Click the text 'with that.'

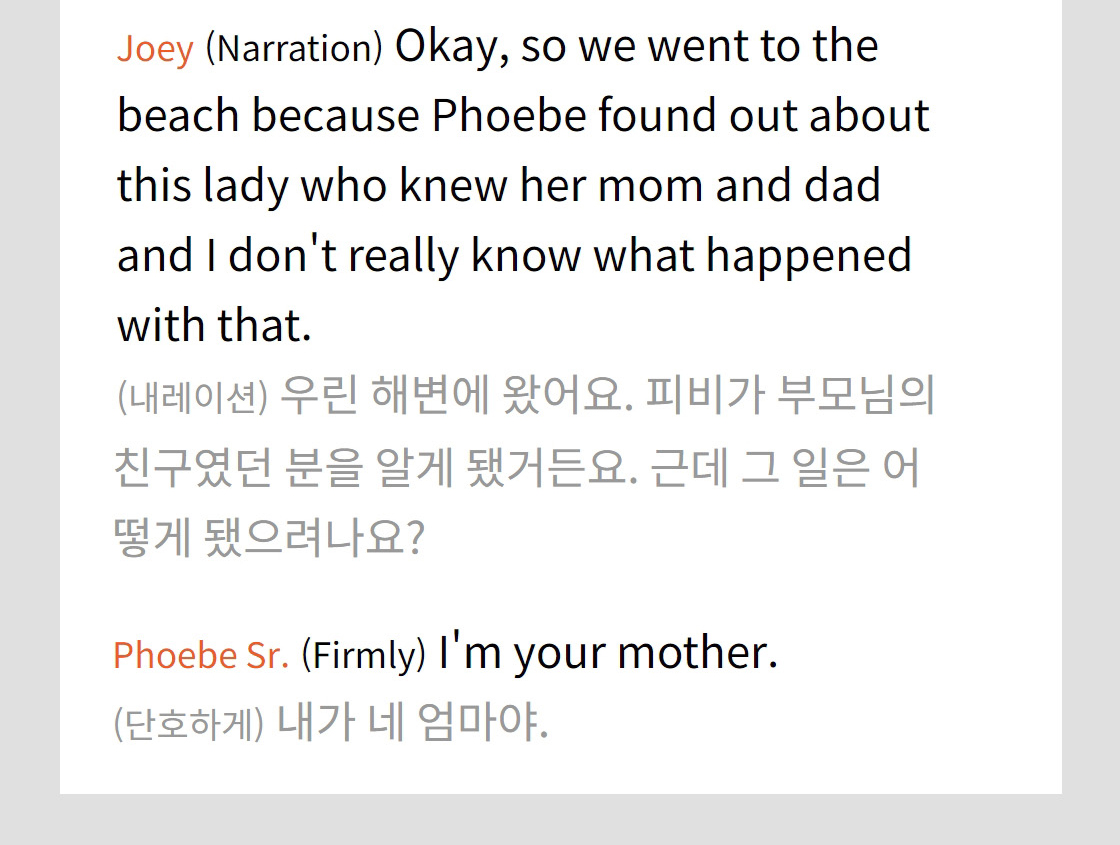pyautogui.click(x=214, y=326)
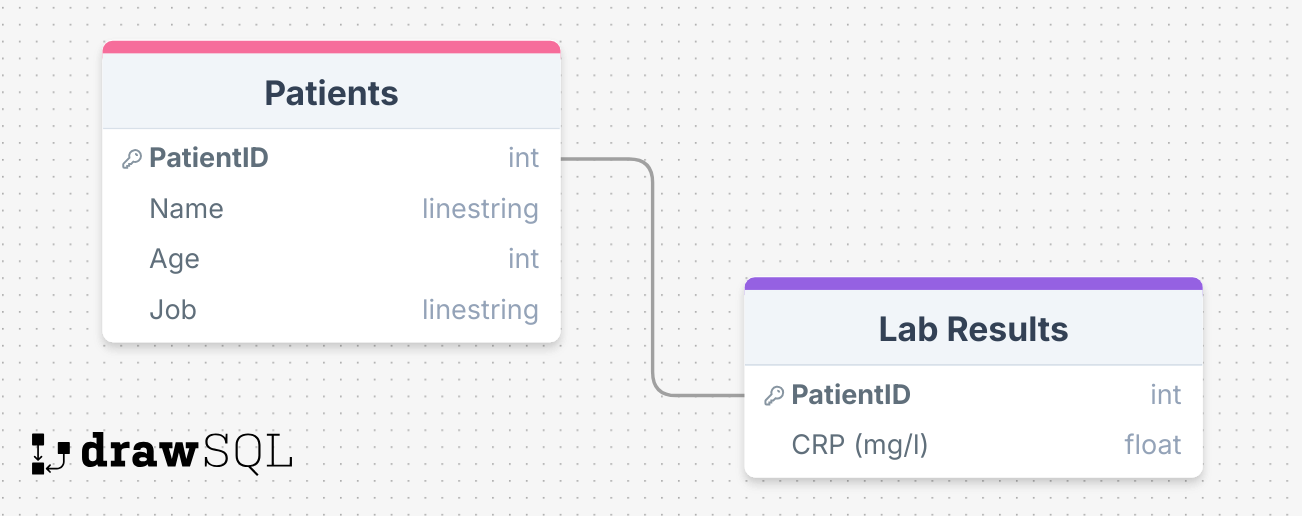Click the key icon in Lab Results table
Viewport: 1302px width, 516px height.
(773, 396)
========================
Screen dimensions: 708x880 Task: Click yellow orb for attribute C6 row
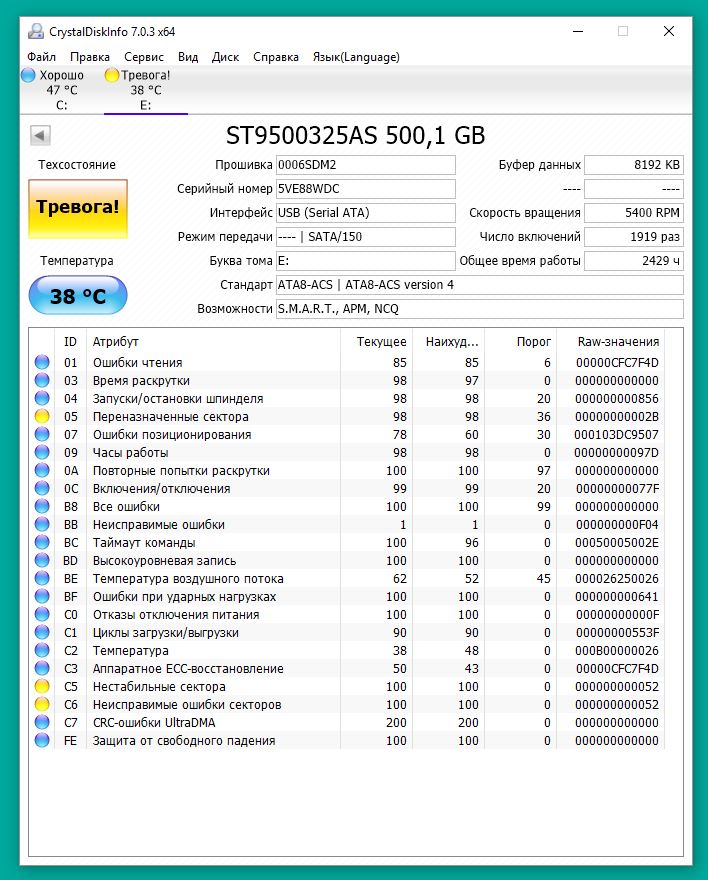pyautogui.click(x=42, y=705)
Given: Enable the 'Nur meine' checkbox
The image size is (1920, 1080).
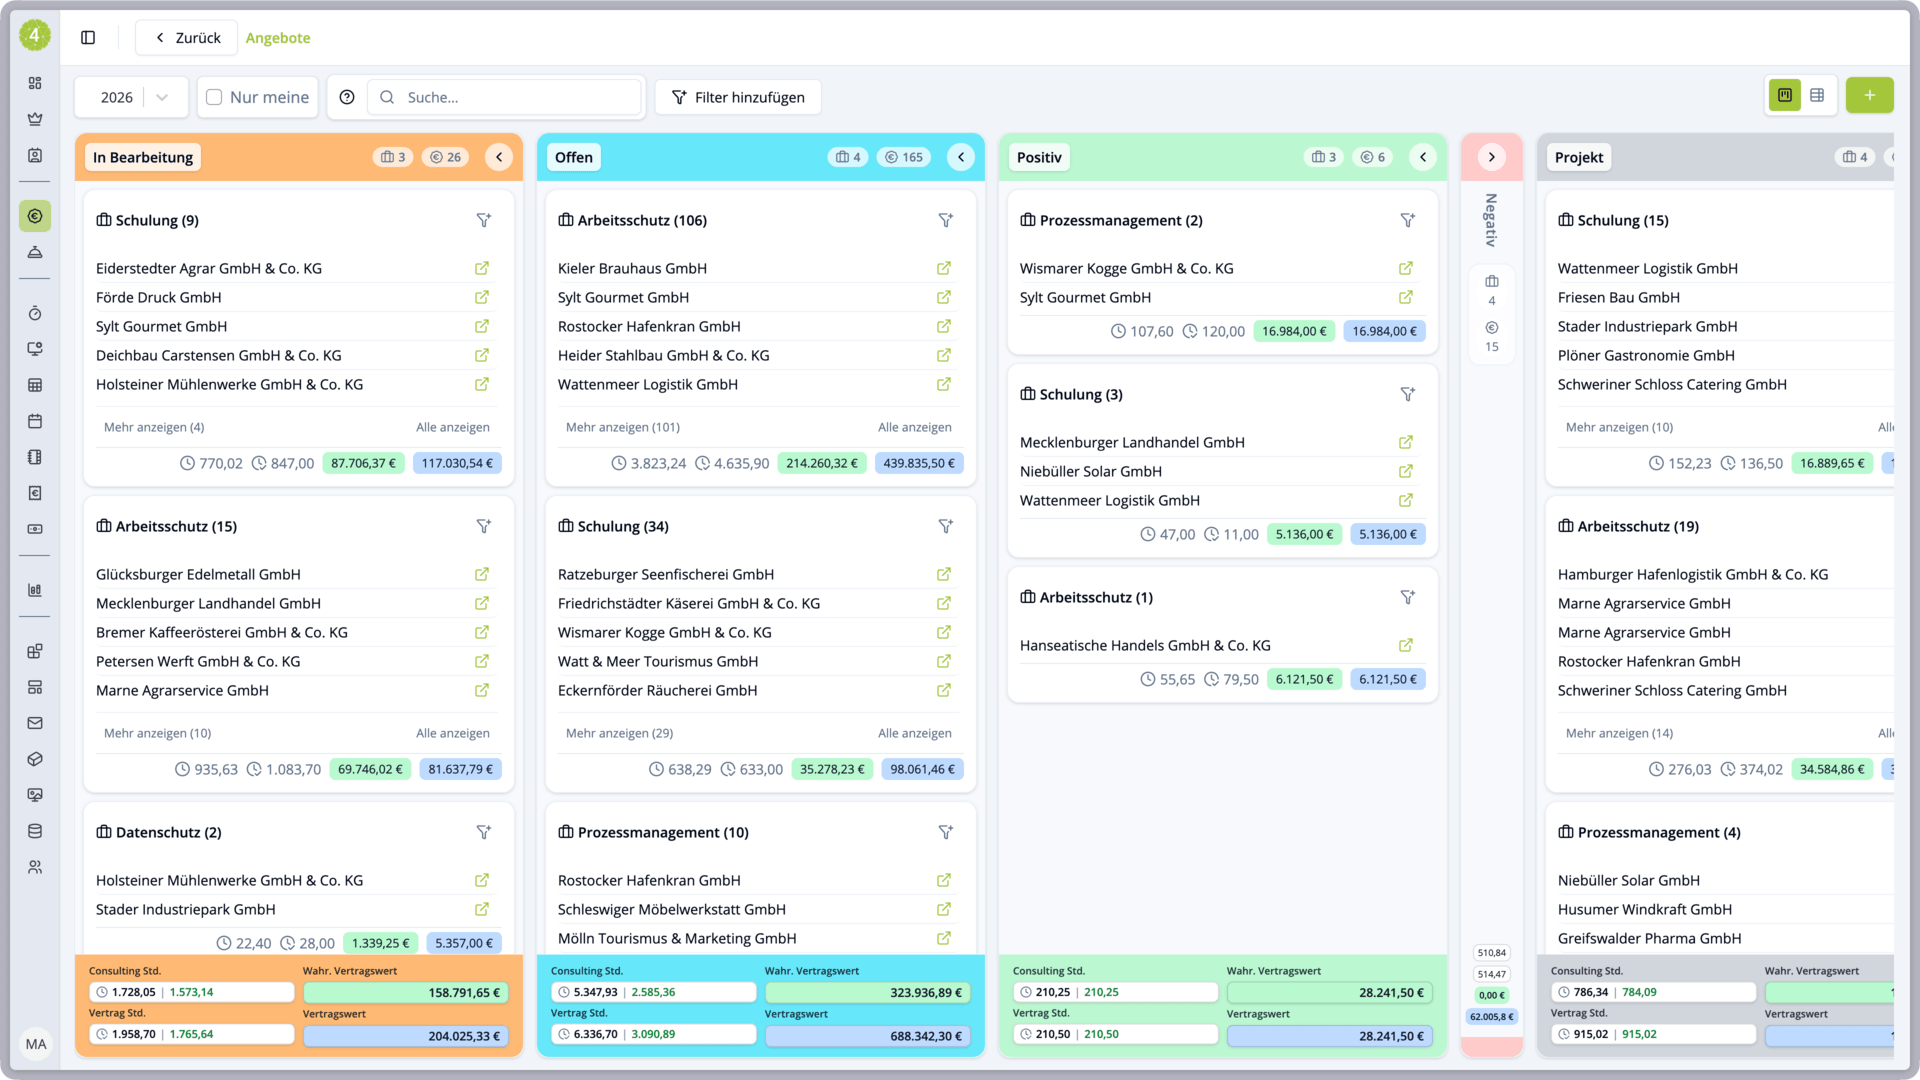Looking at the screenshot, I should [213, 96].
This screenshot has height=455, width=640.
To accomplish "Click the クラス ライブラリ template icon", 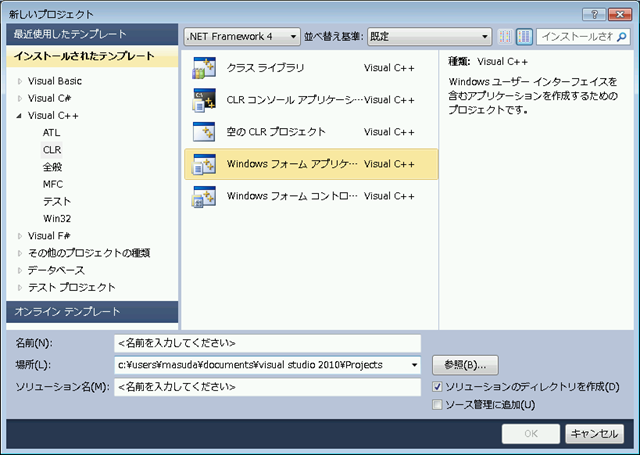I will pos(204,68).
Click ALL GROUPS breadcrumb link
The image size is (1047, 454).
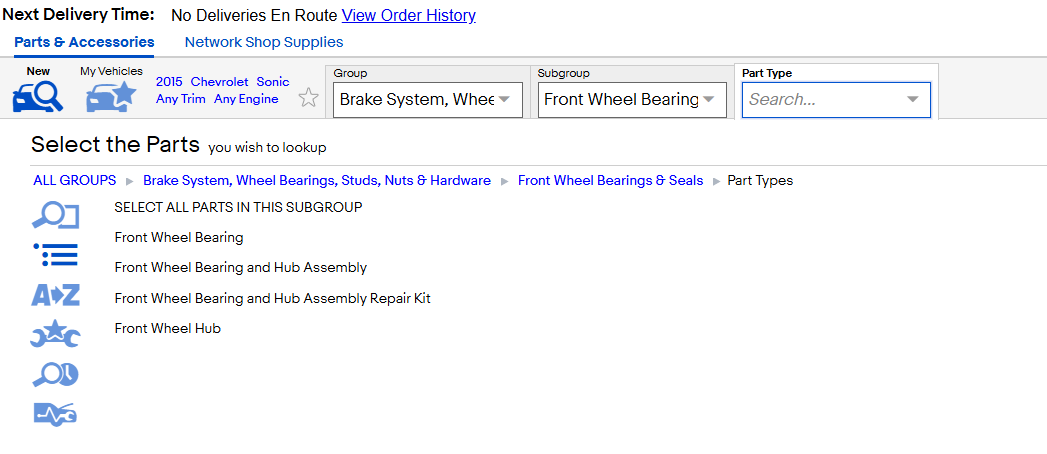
========================
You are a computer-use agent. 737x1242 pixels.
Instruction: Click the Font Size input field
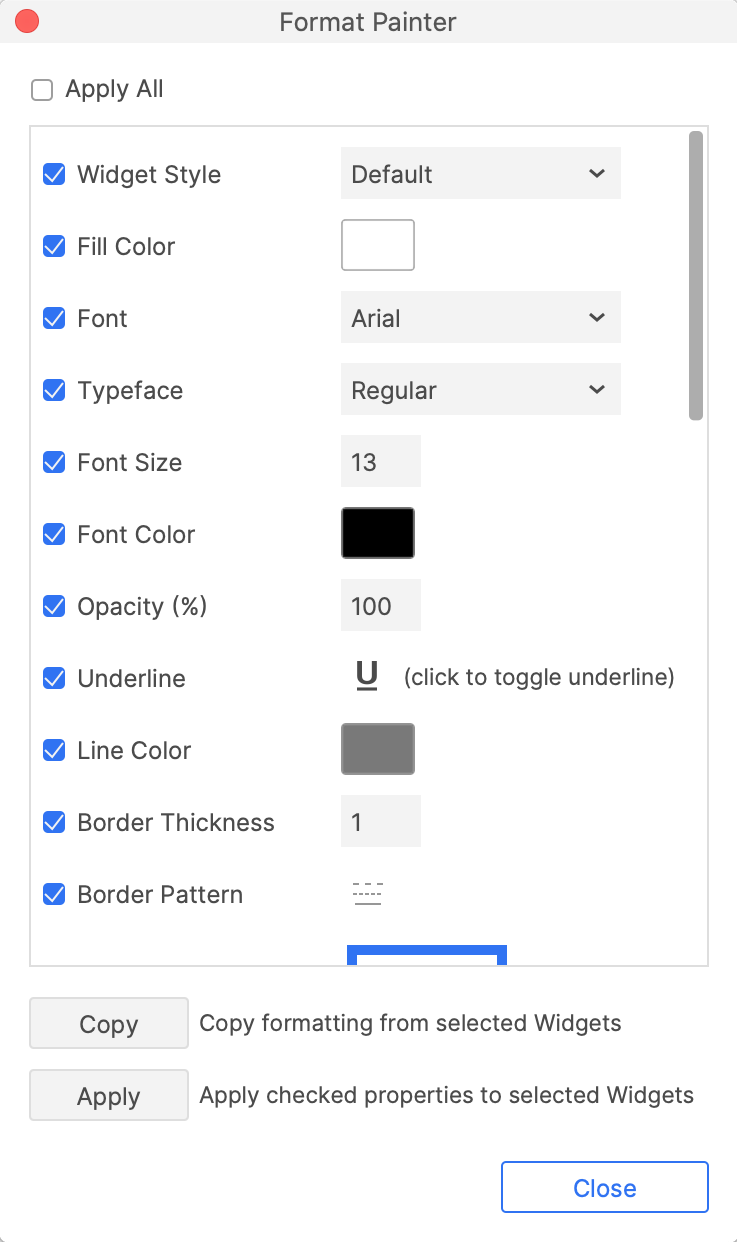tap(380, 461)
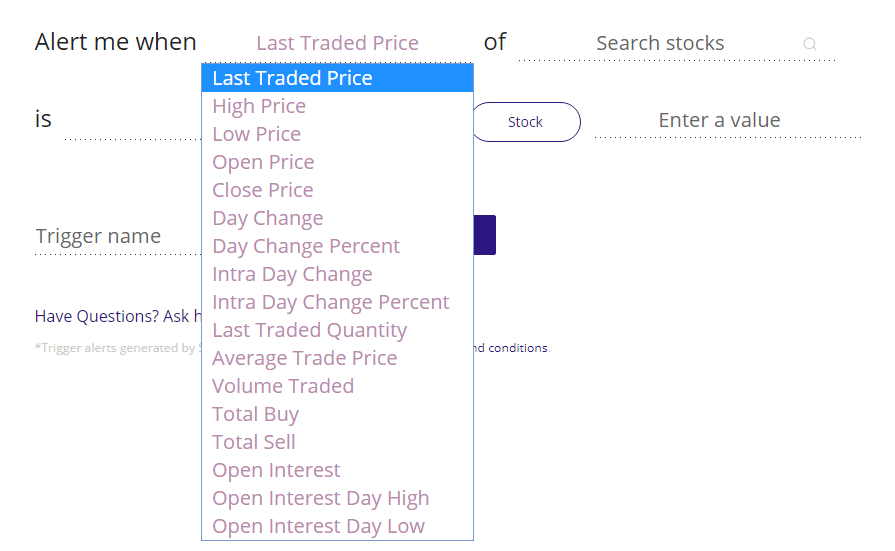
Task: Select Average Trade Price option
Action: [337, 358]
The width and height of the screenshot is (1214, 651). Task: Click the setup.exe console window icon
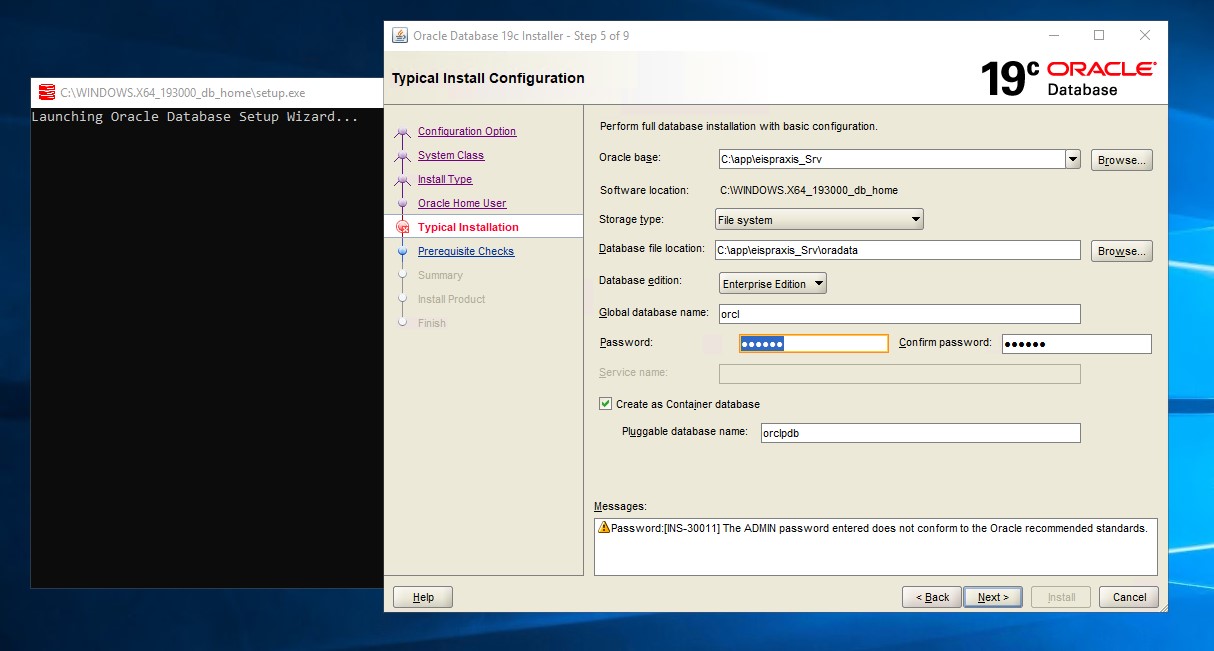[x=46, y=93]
========================
_SHORT EXERCISE_
Extract the lines of the listing starting with the line containing "The width and" and going on through the line containing "[x=46, y=93]", reproducing them exactly and leaving out the pictures.

_OUTPUT OF THE EXERCISE_
The width and height of the screenshot is (1214, 651). Task: Click the setup.exe console window icon
[x=46, y=93]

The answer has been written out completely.